* Stored data entries:
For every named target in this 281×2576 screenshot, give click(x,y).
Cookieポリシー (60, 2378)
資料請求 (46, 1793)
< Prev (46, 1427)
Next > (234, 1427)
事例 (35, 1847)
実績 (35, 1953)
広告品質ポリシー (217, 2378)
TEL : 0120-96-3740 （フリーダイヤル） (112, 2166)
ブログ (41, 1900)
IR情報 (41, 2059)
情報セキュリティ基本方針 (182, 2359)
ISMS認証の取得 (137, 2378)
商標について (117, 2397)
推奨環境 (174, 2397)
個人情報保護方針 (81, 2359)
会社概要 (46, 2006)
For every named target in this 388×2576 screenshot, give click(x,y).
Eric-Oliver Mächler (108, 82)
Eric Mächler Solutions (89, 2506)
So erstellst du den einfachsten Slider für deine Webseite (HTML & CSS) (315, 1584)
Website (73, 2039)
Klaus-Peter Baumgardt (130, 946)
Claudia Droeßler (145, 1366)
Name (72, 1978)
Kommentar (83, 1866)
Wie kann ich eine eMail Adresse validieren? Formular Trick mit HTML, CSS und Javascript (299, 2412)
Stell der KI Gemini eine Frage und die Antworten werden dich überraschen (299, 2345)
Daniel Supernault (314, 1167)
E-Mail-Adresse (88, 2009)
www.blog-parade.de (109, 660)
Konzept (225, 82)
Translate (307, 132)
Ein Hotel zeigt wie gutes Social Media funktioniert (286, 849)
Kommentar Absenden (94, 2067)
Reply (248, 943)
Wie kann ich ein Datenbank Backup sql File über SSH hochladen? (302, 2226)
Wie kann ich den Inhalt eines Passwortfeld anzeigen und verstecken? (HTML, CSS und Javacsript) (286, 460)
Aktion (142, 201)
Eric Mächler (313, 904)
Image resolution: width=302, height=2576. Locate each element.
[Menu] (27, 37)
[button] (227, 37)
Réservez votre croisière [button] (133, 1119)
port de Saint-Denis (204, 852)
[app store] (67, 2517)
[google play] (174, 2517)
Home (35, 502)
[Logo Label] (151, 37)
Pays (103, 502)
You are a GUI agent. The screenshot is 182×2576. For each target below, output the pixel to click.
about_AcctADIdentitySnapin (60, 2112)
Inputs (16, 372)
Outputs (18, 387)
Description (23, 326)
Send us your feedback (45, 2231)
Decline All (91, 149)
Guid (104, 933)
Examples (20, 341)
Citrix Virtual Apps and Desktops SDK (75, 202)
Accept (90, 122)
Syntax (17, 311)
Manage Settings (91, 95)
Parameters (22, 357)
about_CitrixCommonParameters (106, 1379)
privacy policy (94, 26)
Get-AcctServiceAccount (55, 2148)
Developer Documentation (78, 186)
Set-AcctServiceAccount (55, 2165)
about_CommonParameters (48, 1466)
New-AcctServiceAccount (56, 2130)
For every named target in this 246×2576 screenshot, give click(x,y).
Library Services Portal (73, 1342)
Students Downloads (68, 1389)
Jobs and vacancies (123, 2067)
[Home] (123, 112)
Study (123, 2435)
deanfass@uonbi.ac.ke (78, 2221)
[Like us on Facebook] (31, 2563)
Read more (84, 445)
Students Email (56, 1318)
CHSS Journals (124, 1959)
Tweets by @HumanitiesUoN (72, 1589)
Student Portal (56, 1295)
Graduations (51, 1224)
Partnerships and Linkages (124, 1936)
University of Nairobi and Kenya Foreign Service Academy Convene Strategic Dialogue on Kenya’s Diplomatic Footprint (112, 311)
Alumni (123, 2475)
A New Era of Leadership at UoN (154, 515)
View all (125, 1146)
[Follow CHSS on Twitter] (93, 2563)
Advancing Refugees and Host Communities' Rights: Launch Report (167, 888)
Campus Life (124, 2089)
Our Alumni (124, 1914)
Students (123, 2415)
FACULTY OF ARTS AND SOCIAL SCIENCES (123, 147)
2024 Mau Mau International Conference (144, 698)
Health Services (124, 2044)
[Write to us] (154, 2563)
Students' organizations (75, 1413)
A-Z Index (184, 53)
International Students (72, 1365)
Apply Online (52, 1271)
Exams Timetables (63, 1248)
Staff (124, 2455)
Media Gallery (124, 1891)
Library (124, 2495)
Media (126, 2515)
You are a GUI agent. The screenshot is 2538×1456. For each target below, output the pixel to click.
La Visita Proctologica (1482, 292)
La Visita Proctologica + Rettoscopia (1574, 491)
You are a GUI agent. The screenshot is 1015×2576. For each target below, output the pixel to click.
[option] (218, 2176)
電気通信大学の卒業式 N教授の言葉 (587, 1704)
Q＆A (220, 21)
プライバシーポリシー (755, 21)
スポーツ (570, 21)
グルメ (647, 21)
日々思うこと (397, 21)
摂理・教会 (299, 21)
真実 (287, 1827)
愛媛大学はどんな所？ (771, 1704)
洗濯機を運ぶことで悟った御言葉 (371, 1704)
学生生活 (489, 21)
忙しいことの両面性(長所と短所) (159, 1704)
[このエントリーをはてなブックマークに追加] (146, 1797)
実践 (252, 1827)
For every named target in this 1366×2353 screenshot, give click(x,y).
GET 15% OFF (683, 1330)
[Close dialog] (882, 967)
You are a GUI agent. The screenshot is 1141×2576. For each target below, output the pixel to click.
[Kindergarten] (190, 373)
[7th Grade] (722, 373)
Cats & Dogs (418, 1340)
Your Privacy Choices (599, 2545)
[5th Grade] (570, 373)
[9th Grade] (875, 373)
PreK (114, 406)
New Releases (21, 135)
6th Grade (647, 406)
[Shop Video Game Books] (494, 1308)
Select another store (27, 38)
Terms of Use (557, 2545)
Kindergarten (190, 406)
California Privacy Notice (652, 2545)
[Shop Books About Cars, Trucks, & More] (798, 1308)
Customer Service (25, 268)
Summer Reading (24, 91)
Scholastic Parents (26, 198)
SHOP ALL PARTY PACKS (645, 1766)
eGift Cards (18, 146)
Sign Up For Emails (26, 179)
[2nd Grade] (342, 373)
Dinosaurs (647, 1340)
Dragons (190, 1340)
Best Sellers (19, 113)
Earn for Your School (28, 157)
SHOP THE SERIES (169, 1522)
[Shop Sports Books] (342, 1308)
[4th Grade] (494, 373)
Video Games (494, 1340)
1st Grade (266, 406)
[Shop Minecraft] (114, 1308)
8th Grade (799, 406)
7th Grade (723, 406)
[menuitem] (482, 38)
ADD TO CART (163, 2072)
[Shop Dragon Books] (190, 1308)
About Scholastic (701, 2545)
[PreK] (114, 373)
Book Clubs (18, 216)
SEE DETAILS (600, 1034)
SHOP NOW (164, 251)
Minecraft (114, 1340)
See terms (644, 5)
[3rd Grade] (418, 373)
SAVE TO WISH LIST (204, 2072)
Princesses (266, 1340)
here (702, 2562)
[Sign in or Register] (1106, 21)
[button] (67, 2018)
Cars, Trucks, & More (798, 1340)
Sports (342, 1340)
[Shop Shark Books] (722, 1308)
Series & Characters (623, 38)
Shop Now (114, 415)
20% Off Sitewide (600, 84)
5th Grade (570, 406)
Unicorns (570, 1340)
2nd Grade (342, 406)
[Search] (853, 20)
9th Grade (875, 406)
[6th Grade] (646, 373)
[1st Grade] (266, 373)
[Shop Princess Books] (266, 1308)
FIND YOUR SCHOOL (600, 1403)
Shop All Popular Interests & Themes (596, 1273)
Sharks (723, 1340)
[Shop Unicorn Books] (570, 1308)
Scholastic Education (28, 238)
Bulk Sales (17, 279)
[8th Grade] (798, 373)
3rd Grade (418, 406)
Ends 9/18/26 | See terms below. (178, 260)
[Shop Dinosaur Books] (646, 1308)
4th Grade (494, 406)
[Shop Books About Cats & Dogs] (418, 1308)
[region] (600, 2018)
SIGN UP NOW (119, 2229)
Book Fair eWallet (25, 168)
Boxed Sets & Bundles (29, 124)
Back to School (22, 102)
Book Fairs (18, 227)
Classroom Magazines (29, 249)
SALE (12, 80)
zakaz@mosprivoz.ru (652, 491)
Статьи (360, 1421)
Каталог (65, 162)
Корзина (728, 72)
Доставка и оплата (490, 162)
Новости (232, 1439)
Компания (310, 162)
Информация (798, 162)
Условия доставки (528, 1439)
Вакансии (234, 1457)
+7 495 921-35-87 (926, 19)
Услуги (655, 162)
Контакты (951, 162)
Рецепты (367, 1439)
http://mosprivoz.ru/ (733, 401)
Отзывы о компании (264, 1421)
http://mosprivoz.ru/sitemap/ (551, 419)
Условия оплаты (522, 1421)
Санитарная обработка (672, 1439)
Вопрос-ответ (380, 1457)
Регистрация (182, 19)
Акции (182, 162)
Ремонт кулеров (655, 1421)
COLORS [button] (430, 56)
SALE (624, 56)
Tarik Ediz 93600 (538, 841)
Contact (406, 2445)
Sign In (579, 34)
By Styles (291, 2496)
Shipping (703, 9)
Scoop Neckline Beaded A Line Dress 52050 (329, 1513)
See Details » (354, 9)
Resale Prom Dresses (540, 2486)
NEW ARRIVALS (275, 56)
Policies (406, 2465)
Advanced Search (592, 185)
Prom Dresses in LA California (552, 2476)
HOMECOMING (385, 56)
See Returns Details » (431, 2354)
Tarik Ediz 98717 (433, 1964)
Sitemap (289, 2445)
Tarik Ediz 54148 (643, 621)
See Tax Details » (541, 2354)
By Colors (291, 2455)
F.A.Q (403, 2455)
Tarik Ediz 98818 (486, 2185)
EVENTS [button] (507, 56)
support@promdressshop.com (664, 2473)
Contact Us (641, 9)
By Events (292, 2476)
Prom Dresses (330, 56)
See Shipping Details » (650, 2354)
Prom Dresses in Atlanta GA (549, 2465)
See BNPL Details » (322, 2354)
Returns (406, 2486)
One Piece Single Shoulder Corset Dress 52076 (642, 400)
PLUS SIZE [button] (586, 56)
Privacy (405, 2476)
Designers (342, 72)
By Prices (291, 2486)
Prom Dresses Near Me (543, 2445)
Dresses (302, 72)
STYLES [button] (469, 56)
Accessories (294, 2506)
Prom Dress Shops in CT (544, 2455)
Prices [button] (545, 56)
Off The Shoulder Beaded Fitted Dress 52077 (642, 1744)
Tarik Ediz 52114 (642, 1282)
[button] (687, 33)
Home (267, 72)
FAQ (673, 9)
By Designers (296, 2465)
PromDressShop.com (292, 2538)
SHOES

* BRIEF: Output only the lines from the one holding "Off The Shoulder" through the last line above, exactly as they appear.

* EXERCISE ANSWER:
Off The Shoulder Beaded Fitted Dress 52077 (642, 1744)
Tarik Ediz 52114 (642, 1282)
[button] (687, 33)
Home (267, 72)
FAQ (673, 9)
By Designers (296, 2465)
PromDressShop.com (292, 2538)
SHOES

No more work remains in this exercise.